▸ Given exercise
Starting with the row line that contains "Select the Displays sidebar icon" and going on through the end of the rows, write those lines again, swapping "Select" for "Choose" and keeping everything else unchanged.

▸ Dataset excerpts
----

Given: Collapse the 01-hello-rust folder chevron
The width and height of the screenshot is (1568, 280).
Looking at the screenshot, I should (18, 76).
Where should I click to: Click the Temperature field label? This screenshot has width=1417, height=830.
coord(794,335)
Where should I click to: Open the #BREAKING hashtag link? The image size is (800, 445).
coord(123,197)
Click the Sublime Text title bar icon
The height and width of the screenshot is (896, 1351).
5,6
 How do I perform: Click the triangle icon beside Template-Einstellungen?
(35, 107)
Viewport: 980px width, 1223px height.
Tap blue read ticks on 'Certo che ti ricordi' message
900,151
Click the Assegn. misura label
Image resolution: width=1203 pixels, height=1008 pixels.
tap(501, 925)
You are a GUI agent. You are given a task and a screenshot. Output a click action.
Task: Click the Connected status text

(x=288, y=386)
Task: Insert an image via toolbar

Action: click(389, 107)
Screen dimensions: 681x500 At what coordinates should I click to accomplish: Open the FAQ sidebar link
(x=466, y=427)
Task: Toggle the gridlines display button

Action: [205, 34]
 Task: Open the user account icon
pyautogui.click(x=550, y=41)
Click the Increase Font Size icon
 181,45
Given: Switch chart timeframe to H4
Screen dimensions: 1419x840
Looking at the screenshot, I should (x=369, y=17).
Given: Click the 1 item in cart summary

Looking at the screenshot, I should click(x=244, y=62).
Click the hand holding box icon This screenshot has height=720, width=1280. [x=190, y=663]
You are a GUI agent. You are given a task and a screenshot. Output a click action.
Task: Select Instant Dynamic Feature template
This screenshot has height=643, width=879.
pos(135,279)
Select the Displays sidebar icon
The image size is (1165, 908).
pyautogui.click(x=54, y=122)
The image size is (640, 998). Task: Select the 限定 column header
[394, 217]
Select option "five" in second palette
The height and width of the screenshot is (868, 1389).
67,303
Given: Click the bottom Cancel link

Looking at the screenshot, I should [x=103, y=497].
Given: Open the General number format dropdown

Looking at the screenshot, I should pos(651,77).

----

▸ Complete output
Choose the Displays sidebar icon
The image size is (1165, 908).
pyautogui.click(x=54, y=122)
The image size is (640, 998). Task: Choose the 限定 column header
[394, 217]
Choose option "five" in second palette
The height and width of the screenshot is (868, 1389).
67,303
Given: Click the bottom Cancel link

Looking at the screenshot, I should [x=103, y=497].
Given: Open the General number format dropdown

Looking at the screenshot, I should pos(651,77).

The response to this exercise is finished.